The general pattern observed in the foregoing paragraph holds true for both males and females in the sample. Nearly 90% of the sampled females earned no income at all. On the other hand around 11% of the males fell in this category and nearly 44% of them had a monthly income of less than Rs. 5000 (Fig 1). Around 17% of the males belonged to the income group of Rs. 5000 to Rs. 10,000 per month and 20% were in the group of Rs. 10,000 to Rs. 15,000. The highest income categories of Rs. 15,000 to Rs. 25,000 and above Rs. 25,000 contained only 3% and 5% of the sampled males respectively. Thus most of the men belonged to the lower income groups and the men with higher income had lower incidence of cardiovascular mortality.
As far as the contribution of the deceased persons to the family income is concerned, it has been observed that more than 35% of the sampled males contributed be tween 50 to 60% of the total monthly household income (Table 2). Around 13% men earned between 60 to 70% and the income of approximately 18% of the sampled men composed more than 70% share of the total household income earned in a month (Fig 2). On the other hand, only 22% of the males had income contribution of less than 50% and just 11% of the men made no financial contribution of the monthly household income. Since most of the females were non-working, therefore a major chunk of them (nearly 90%) had no contribution to the household income before their death. Thus it can inferred that 2/3rd of the males in the sample were responsible for earning more than half of their respective household incomes before their death. It points towards the economic burden incurred by deaths caused due to cardiovascular diseases on the family of the deceased.

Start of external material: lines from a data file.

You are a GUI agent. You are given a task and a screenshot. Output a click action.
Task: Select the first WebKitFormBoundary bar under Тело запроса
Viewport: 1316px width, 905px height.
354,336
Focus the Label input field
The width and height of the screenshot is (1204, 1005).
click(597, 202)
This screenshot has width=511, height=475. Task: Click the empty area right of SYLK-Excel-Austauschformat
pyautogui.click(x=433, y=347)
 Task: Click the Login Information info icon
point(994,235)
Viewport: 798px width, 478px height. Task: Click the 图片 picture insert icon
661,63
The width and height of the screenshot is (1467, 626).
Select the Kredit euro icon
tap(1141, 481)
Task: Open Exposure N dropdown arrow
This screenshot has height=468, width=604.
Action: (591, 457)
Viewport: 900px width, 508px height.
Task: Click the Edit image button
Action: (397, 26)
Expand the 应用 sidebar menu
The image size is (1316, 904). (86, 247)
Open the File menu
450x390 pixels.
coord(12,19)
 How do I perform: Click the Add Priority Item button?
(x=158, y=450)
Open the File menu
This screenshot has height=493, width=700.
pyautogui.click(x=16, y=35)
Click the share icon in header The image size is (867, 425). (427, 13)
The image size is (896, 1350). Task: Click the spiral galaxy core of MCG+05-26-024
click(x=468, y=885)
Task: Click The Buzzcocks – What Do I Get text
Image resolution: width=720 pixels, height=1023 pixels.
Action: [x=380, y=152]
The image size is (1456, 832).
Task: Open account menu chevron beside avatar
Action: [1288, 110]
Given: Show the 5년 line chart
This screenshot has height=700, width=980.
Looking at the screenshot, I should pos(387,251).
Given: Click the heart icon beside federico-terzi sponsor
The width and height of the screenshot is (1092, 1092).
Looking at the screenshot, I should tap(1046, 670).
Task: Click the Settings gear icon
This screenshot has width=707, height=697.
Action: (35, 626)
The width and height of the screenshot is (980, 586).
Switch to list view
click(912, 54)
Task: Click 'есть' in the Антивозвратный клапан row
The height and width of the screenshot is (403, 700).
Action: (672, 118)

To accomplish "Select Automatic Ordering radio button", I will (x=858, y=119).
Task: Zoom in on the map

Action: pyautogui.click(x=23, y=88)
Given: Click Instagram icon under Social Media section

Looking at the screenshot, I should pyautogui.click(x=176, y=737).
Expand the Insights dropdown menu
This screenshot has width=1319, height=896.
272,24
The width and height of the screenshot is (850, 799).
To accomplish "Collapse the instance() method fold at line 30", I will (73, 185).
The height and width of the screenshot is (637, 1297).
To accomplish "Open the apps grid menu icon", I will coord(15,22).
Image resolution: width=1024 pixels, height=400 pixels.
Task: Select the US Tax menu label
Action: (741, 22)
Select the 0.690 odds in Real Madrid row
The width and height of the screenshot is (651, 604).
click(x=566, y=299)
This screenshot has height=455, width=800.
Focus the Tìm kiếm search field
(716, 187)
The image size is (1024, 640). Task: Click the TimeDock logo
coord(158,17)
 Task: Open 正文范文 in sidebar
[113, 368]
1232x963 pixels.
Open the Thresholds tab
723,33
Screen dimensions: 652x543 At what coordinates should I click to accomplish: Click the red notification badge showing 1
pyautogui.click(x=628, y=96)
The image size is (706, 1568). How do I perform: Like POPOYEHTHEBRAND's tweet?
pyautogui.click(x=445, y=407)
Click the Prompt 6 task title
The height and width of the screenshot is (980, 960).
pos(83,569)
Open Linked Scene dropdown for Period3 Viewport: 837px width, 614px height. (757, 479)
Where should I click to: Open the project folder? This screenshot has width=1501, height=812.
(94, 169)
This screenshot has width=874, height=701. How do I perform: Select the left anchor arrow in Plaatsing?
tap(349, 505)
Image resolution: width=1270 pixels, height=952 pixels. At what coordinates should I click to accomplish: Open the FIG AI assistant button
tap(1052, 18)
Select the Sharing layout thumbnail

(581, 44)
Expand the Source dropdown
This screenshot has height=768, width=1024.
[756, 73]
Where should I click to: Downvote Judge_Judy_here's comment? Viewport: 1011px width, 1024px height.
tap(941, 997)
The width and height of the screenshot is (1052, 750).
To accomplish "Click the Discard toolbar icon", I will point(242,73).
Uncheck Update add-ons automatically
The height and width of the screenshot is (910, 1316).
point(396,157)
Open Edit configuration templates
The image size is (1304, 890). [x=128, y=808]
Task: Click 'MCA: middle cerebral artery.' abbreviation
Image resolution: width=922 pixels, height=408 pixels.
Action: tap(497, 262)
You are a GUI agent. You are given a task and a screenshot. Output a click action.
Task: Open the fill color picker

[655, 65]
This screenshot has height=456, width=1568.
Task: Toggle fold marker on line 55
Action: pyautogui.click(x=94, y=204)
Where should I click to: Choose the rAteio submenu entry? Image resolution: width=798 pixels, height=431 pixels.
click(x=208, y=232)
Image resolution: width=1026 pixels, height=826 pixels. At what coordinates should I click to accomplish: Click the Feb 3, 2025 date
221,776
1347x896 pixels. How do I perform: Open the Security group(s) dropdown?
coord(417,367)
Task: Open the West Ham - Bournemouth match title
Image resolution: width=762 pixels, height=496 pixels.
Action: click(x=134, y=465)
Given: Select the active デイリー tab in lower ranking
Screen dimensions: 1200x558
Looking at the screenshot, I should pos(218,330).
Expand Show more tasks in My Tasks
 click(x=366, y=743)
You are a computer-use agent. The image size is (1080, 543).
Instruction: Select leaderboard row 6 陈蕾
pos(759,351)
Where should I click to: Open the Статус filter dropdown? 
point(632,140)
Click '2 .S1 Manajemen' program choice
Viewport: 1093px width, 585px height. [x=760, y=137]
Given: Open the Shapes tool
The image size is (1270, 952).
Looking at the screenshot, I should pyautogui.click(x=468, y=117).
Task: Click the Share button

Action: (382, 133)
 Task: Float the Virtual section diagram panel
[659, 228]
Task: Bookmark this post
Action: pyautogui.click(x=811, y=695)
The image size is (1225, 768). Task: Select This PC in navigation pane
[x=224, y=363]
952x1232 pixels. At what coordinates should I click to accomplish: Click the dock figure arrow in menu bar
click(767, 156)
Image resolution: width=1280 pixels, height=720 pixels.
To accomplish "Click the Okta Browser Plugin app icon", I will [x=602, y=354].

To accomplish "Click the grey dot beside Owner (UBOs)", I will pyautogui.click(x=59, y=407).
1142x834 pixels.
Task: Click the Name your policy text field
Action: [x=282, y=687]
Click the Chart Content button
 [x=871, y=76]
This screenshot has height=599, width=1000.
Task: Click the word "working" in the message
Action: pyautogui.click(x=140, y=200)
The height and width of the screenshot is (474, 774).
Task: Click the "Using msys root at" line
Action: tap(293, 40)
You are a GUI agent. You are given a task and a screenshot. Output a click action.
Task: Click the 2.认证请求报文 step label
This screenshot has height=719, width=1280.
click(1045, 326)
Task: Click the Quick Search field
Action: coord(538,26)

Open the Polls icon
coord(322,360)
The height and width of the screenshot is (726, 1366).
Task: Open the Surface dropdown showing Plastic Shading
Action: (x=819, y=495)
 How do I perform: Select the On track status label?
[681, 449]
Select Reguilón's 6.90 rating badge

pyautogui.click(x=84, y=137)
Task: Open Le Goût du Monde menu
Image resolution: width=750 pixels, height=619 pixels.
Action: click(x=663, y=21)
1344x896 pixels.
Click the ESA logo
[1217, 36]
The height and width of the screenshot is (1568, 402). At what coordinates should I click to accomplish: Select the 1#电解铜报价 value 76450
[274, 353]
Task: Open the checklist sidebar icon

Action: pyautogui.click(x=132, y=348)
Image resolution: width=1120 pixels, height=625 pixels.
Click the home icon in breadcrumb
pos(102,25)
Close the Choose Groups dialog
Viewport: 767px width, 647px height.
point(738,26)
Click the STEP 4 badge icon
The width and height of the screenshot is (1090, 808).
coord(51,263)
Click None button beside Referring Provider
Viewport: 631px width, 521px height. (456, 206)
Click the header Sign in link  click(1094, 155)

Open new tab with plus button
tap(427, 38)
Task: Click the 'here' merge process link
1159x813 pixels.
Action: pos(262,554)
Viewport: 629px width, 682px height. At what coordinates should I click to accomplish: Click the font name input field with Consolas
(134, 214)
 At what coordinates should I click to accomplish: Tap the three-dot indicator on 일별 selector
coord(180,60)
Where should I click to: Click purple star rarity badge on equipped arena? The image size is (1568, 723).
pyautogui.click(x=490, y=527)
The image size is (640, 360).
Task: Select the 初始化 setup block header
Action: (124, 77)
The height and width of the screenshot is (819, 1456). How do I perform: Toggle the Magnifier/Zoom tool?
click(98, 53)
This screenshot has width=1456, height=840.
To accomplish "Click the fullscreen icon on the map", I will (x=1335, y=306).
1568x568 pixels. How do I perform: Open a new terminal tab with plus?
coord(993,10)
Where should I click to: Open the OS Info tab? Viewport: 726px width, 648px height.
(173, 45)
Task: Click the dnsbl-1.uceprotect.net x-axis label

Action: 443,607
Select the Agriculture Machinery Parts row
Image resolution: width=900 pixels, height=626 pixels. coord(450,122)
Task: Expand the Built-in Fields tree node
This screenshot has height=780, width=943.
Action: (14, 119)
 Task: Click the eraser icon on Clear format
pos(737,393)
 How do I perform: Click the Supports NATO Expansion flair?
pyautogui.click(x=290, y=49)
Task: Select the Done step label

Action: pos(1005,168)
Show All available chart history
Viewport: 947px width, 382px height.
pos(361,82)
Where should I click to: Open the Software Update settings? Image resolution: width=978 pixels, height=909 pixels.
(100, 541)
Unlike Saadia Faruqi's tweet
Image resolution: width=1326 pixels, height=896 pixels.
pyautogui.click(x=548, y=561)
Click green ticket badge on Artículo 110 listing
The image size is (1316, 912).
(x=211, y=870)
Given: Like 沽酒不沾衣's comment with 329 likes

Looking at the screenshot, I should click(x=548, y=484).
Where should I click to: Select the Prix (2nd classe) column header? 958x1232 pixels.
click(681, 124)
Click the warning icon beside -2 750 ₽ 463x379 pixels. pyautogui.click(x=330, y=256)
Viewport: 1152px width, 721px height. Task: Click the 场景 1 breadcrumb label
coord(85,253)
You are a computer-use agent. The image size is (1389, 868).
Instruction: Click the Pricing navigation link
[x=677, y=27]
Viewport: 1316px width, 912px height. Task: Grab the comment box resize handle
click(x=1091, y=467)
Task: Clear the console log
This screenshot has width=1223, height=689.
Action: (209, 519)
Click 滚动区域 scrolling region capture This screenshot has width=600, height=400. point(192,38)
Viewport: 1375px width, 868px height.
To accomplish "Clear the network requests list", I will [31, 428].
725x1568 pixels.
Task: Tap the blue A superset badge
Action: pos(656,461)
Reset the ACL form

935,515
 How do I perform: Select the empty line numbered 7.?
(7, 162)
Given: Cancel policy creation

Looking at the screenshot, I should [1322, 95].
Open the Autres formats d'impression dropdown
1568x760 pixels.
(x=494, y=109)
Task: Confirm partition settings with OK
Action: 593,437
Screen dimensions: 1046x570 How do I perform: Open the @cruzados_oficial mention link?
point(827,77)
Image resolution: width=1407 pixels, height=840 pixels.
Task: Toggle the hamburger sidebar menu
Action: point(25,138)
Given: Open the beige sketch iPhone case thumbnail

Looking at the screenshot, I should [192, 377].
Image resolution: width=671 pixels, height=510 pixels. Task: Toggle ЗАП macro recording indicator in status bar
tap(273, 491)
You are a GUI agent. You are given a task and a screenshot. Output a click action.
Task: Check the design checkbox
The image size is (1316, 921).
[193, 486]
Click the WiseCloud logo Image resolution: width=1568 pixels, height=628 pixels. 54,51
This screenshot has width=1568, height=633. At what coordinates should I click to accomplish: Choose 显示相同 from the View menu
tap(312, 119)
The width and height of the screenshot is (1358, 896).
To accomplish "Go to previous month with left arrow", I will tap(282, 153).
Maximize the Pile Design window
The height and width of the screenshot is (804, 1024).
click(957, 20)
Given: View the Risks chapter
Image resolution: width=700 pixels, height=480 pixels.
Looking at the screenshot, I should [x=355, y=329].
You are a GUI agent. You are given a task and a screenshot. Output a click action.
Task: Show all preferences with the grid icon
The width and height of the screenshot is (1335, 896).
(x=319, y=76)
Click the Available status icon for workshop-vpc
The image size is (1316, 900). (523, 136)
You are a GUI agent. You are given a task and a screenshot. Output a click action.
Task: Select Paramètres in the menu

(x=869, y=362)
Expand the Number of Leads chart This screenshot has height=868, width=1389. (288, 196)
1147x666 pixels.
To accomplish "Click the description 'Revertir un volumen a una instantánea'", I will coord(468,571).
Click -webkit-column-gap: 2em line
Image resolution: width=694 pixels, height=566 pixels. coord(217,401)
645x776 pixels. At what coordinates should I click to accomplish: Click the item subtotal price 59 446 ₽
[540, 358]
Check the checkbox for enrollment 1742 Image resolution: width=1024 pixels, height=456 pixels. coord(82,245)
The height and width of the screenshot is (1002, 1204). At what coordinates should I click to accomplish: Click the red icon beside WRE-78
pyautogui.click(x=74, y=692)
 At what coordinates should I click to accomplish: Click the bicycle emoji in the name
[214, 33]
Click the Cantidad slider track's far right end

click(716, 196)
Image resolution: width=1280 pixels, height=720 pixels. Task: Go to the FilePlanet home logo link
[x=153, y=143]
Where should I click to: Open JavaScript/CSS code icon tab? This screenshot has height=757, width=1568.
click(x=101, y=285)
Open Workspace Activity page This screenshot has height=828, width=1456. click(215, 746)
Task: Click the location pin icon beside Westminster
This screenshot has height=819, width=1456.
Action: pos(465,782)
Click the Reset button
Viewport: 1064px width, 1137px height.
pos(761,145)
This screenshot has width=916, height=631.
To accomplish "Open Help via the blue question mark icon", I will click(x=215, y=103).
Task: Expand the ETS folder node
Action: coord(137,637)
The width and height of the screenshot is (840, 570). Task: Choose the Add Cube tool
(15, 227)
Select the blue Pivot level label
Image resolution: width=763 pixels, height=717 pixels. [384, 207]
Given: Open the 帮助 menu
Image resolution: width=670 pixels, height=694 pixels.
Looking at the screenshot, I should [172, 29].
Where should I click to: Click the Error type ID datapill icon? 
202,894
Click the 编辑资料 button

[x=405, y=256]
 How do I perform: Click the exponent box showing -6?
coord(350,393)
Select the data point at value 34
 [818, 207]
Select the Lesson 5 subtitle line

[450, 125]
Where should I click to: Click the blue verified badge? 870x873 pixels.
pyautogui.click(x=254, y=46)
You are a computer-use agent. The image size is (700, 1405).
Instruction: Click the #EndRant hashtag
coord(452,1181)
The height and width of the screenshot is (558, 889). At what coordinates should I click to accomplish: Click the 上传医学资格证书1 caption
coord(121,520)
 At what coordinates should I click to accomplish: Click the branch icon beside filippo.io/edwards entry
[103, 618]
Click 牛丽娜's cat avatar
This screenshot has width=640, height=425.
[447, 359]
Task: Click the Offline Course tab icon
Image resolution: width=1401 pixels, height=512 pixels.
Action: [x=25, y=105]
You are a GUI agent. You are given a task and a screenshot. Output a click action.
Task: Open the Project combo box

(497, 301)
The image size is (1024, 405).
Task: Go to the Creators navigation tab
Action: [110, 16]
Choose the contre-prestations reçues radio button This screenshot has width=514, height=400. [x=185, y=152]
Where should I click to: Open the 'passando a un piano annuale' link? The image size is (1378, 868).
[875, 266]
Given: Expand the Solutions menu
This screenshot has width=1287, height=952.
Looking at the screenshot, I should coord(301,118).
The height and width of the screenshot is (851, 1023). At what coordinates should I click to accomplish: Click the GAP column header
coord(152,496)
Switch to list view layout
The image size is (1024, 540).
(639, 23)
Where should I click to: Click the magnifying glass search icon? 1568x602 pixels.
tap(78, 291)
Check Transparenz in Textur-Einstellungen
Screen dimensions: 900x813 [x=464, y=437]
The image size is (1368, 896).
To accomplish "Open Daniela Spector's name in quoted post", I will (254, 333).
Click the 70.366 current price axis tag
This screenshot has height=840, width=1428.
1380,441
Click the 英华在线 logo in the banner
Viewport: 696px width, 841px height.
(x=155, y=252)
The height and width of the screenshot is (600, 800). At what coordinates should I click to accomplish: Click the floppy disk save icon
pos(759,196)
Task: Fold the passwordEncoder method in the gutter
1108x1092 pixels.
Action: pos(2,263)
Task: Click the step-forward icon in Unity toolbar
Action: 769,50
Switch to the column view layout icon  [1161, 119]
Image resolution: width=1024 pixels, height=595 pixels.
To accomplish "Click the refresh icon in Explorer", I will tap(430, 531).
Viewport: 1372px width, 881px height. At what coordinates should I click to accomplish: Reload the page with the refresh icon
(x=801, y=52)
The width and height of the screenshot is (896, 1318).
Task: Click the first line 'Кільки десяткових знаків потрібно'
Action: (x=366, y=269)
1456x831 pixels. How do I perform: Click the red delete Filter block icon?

The association between income and cardiovascular diseases has been explored by various scholars. Stelmach et al. (2004) found that younger males with a lower level of education and income exhibited highest prevalence of major cardiovascular risk factors like hypertension and smoking. Moreover, the incidence of cardiovascular deaths in patients with no job was associated with the highest risk of living in poverty (Kwada, 2012). Sallis et al. (2009) confirmed that the adults living in high-income neighbourhood had a lower BMI and higher physical quality of life. Mobley et al. (2006) found that the financially disadvantaged women were associated with higher risk of cardiovascular diseases. Thus the existing literature also reflects a clear link between income and incidence of cardiovascular diseases.
CONCLUSION
In this paper it has been found that income has a close association with the cardiovascular health of population under study. The people falling in lower income categories have recorded maximum cardiovascular mortality. The deaths of working males from cardiovascular mortality posed serious economic burden on the families of the deceased. Thus it can be concluded that the socioeconomic attributes of a region have a direct bearing on the cardiovascular well-being of the concerned population.
ACKNOWLEDGEMENT
Authors acknowledge the immense help received from the scholars whose articles are cited and included in references of this manuscript. The authors are also grateful to authors/editors/publishers of all those articles, journals and books where literature for this article has been reviewed and discussed.